FACTBOX: Five facts about Italy's interim PM, Franco Marini
(Reuters) - Franco Marini, the 74-year-old speaker of the Italian Senate, was chosen by the president on Wednesday to try to form an interim government, following last week's resignation of centre-left Prime Minister Romano Prodi.
Here are five facts about Marini:
* Born in 1933 in the mountainous central region of Abruzzo, Marini is a respected figure on Italy's centre left. He is a Catholic centrist and a member of the Democratic Party.
* Marini, a straight-talker, was tipped in the past for the post of head of state. As Senate speaker, he often had to rein in rowdy sessions. In last week's confidence vote he ticked off opposition senators who opened champagne and sliced sausages to celebrate Prodi's defeat, telling them: "This is not a bar."

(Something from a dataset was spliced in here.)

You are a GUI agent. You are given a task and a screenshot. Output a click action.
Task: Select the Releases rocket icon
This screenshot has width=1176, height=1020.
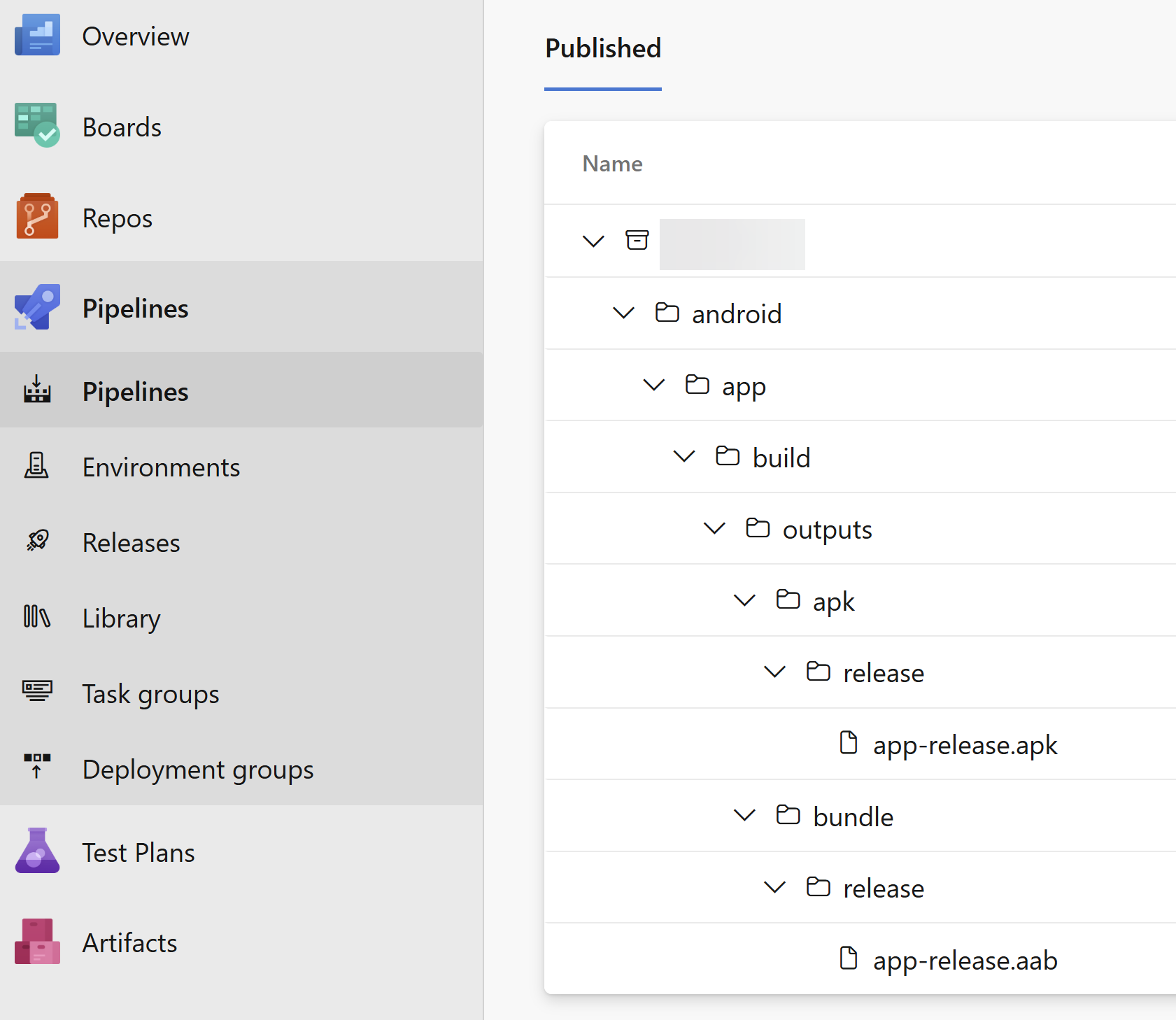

* Marini, often seen with a pipe clenched between his teeth, trained as a lawyer and became a unionist before entering politics. He was secretary-general of Italy's second largest trade union, the CISL, from 1985 to 1991.
* He rose in the early 1990s through the ranks of the Popular Party, an offshoot of the once-dominant Christian Democrats, after Italy's "Bribesville" (Tangentopoli) scandal cleared away an entire generation of politicians.
* Marini was a labor and social security minister in the 1991-1992 government of Giulio Andreotti, the seven-times prime minister whom he defeated in 2006 to become Senate speaker.